Initialize and activate a virtual environment:
python3 -m venv venv
source venv/bin/activate
To install the required libraries, run the following command:
pip install -r requirements.txt
You also need to set the deepl_api_auth_key
environment variable with your DeepL API key, if you want to use the DeepL translation service.
The main script of the project is main.py
, which takes four arguments:
-m
: The spacy model to use for token classification. Best results with 'trf' and 'lg'.-i
: The path to the JSON file containing scenarios.-o
: The path to the output JSON file.-v
: The method for verb classification. Either 'wordnet' or 't5'.

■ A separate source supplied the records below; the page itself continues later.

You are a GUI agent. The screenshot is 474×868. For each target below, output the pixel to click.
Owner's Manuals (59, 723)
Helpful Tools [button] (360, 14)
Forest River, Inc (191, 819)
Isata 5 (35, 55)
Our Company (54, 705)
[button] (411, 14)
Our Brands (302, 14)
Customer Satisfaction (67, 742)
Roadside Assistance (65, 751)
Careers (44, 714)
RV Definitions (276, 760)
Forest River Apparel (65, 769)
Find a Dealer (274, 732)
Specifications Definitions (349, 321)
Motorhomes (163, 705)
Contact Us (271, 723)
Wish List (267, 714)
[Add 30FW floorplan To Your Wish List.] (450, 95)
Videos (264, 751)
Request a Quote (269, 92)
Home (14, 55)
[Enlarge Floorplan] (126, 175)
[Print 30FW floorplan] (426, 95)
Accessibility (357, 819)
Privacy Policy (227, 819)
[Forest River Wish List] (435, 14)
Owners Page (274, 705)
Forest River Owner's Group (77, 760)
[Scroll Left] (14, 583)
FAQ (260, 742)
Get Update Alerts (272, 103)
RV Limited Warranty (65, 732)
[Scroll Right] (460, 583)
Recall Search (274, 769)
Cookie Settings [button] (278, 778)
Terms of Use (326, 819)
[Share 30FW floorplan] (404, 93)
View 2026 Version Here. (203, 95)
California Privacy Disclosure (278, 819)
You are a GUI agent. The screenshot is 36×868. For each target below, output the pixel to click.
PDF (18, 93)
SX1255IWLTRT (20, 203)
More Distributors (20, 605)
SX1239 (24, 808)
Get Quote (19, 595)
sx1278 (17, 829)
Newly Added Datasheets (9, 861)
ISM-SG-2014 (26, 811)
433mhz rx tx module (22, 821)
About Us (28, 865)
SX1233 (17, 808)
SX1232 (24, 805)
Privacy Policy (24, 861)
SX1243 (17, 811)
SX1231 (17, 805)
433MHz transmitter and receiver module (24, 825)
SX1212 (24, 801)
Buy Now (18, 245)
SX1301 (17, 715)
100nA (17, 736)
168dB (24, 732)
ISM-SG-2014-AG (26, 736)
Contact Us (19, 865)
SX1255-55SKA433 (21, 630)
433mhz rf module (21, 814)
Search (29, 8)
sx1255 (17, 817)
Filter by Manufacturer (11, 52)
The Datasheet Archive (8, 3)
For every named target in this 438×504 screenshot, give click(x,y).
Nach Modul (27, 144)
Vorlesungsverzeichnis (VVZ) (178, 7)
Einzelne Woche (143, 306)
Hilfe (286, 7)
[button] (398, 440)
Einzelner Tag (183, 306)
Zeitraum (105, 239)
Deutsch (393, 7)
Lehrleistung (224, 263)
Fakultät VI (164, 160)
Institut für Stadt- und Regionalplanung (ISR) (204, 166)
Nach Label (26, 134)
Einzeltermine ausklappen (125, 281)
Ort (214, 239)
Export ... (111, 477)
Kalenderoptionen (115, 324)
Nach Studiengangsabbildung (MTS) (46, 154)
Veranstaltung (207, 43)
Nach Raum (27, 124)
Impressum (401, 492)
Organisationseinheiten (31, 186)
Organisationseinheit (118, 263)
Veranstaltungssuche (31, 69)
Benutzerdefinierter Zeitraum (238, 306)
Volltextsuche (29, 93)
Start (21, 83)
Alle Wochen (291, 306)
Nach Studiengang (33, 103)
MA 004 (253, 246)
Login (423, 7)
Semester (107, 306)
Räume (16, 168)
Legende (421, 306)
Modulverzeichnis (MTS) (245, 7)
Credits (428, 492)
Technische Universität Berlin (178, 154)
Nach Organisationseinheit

For example, to run the script with the 'trf' model, the 'scenarios.json' file as input, the 'output.json' file as output, and the 't5' method for verb classification, run the following command:
python main.py -m trf -i scenarios.json -o output.json -v t5
The input JSON file should contain a list of scenarios, each with an 'id' and an 'en_text' field. For example:
[
{
"id": "1",
"en_text": "A user can log in to his Facebook account with an email and a password."
},
{
"id": "2",
"en_text": "A user can create a Facebook account with a name, an email, and a password."
}
]
The output JSON file will contain the same scenarios, with additional fields for the extracted words according to Abbott's heuristics. For example:
[
{
"id": "1",
"en_text": "A user can log in to his Facebook account with an email and a password.",
"proper_nouns": ["Facebook"],
"nouns": ["user", "account", "email", "password"],
"adjectives": [],
"modal_verbs": ["can"],
"possession_verbs": [],
"categorization_verbs": [],
"action_verbs": ["log"]
},
{
"id": "2",
"en_text": "A user can create a Facebook account with a name, an email, and a password.",
"proper_nouns": ["Facebook"],
"nouns": ["user", "account", "name", "email", "password"],
"adjectives": [],
"modal_verbs": ["can"],
"possession_verbs": [],
"categorization_verbs": [],
"action_verbs": ["create"]
}
]
The project also includes some utility scripts, such as:
translate.py
: A script to translate Greek scenarios to English, using either Google or DeepL translation service. The scenarios need to be in a JSON file, just like above.evaluate_json.py
: A script to evaluate the JSON fields according to Abbott's heuristics, and save the results in a text file.
For more details on how to use these scripts, please refer to their source code and comments.
This project is licensed under the MIT License - see the LICENSE file for details.